For the first time since having my oldest child I thought, "What the hell did I get them into?"
My youngest just turned five in May and he is a joy. But when mothers talk about all of the things they were feeling when they knew they were pregnant, even after three perfectly healthy pregnancies, that is the moment I think of... the greatest fear you have as a parent are the things that are out of your control. The weeks following 9/11 taught me that the things that are out of your control are also our greatest fear as a society...
Please let your neighbor know that she's in my prayers today.
A day of gallantry and grief.
I try not to think of the events of 9/11 if I can. It has taken on the memory of a really bad nightmare which you push aside with a shudder. I live in DC and my parents in NY. That day we all lived in such terrible fear. Relief was only temporary as it was overcome by such grief for all who had lost loved ones. I still try not to think about that day, but it is never forgotten.
My brother knew the first officer on the plane that hit the Pentagon. And my tiny NE prep school lost THREE parents on those planes from Boston. THREE! These were real people. Just living their lives when a madman decided to make us all pay for his perception of injustices. I wish we could take our billions a month geing spent in Iraq and turn over every rock in Afghanistan and Pakistan. I do.
Take another pie to the couple anti-wife. And a handshake from a gal in CT to them too.
What a tribute to him, though, for you to remember him here.
We hung flags. I've hung mine today, with the same black ribbon it wore 6 years ago.
I have goosebumps. What a heart-filled story. It makes the heart ache with sadness yet fill with warmth and love for kindness and community.
All I can think of to say is thanks everyone.
Thanks Anti. I'm glad you reached out to your neighbors again today. I hope we all can in some way or another let them (and all the other families who lost someone) know we won't forget them.
I couldn't go to work for three days. I just sat in front of the TV, feeling numb.
"He was there."
Wow. Speechless.
My thoughts go to his family.
Thanks for sharing this, anti-wife. It brings back those horrible days, and yet there's the warmth of community and caring people that somehow managed to get everyone past the horror.
I was in Miami when it happened, visiting a friend at his office. A patient called, and I could hear my friend going, "What? What? Really!" I realized he was trying to calm the caller. Then he put down the phone and laughed - an uncertain laugh. It was one of his patients, he said, ranting about planes crashing into buildings all over the country. He'd have to check the old man's meds. Then another call came, from someone sane and reliable, and when he put down the phone and told me what was going on, there was just shock. Disbelief.
Well, the phone began to go crazy. By midday, the Florida authorities were telling everyone to get home, that the turnpikes were open, just get home. My friend closed up his office and took me home. When I got in and turned on the TV I saw my first images, and I sat there, tears pouring down my face, until the small hours of the morning. I've seen those images hundreds of times, and they are still so incredible that I doubt my eyes.
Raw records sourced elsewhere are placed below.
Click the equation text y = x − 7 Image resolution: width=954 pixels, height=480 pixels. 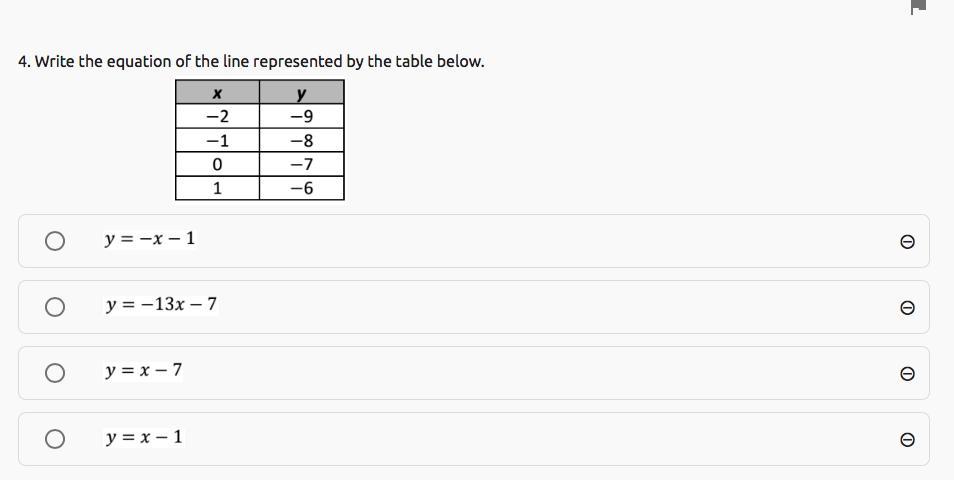[x=144, y=370]
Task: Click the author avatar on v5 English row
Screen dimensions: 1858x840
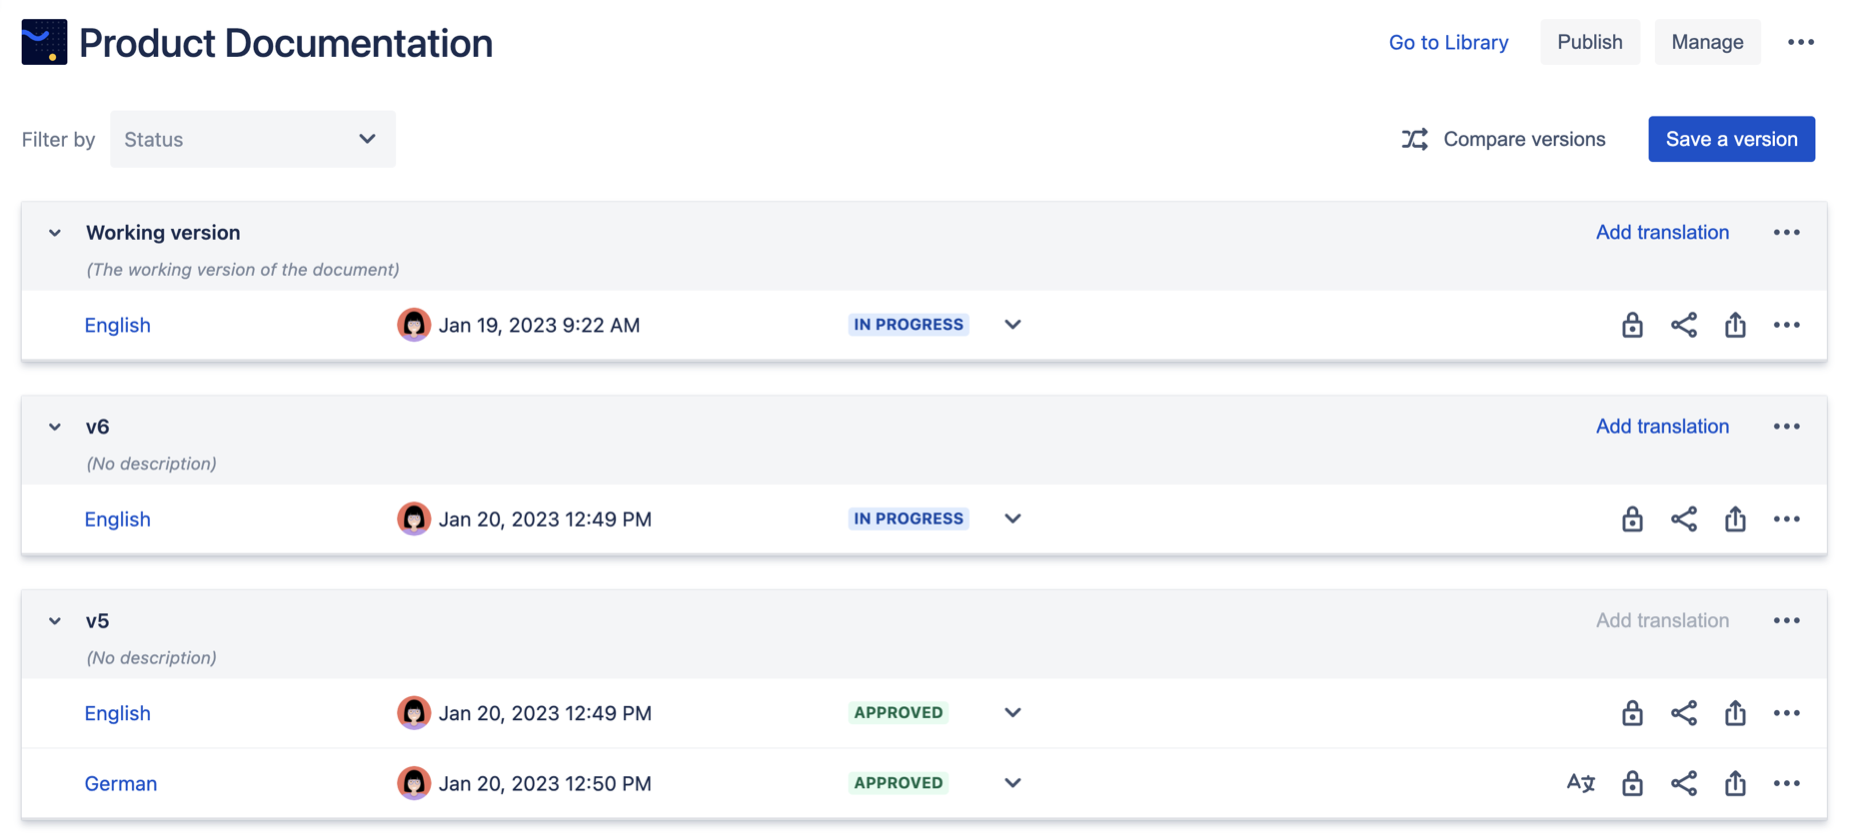Action: coord(413,712)

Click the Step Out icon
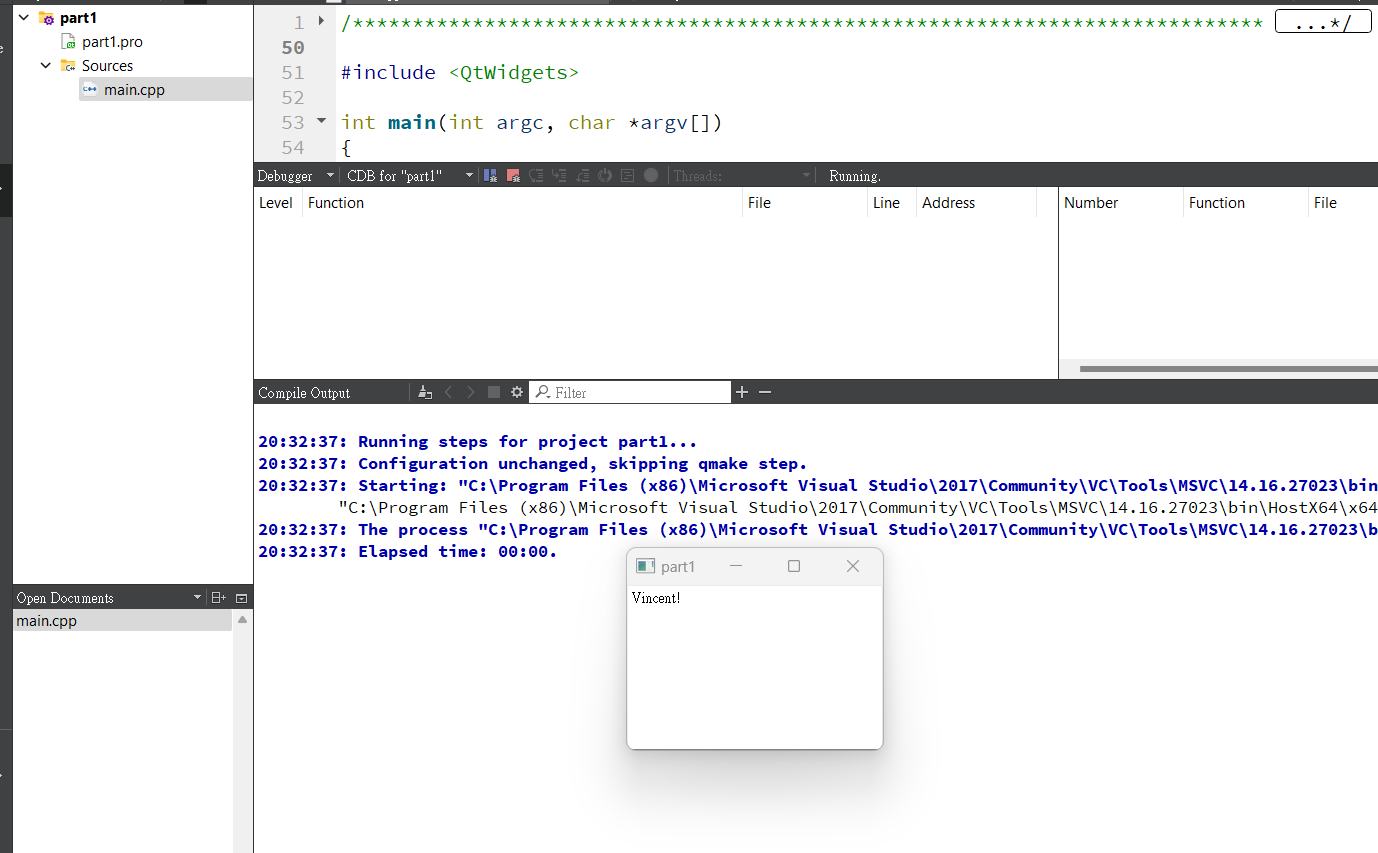coord(583,174)
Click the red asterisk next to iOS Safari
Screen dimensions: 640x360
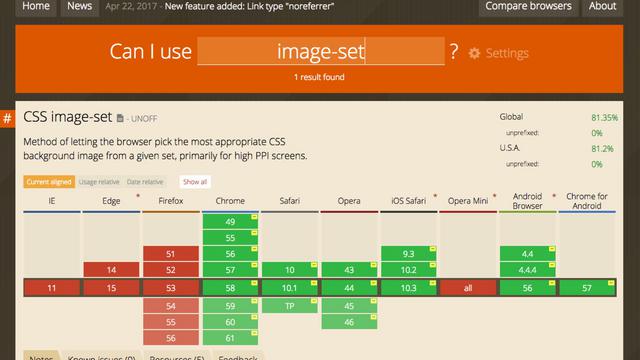(435, 196)
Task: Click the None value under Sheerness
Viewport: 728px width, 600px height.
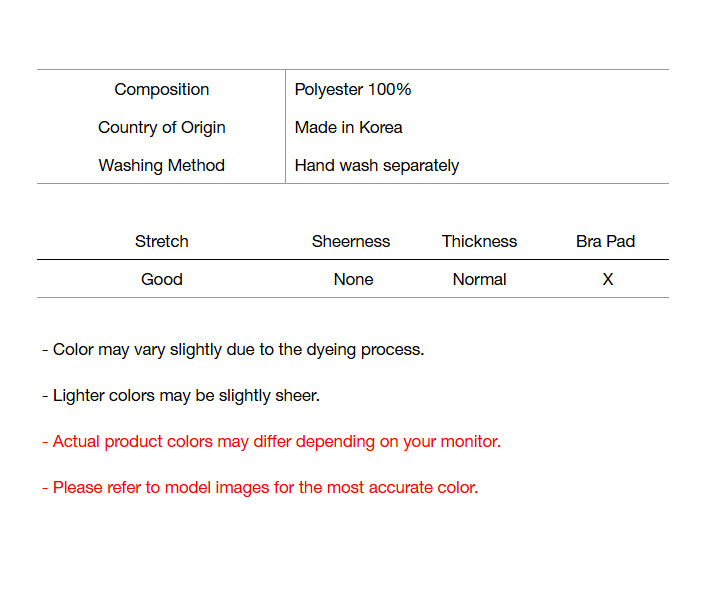Action: point(353,280)
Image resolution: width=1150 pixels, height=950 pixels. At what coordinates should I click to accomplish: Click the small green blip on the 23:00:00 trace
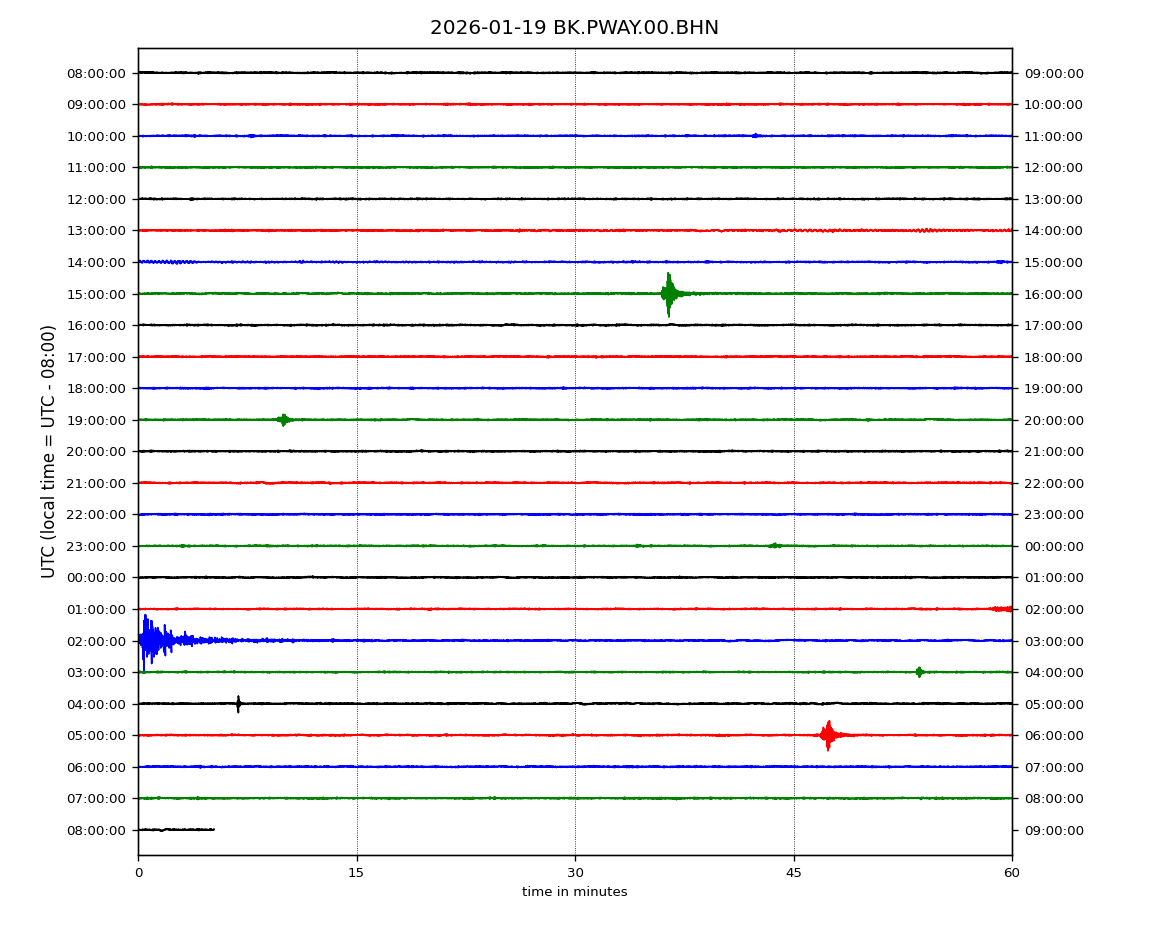click(774, 545)
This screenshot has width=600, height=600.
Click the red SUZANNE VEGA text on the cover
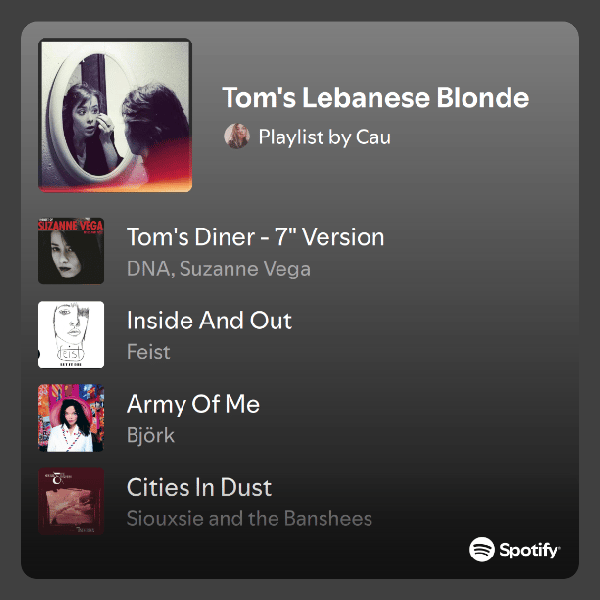tap(71, 226)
Over the next days I would go outside at night and stare at the sky. The long string of aircraft on the flight path to Fort Lauderdale Airport had disappeared. The sky was empty. It was very uncanny.
I didn't suffer a personal loss, or a connection to a personal loss like you did, but I know what you feel. I remember. Fifteen Trinidadians died in those towers. The tragedy of those days reached everywhere, and touched everyone.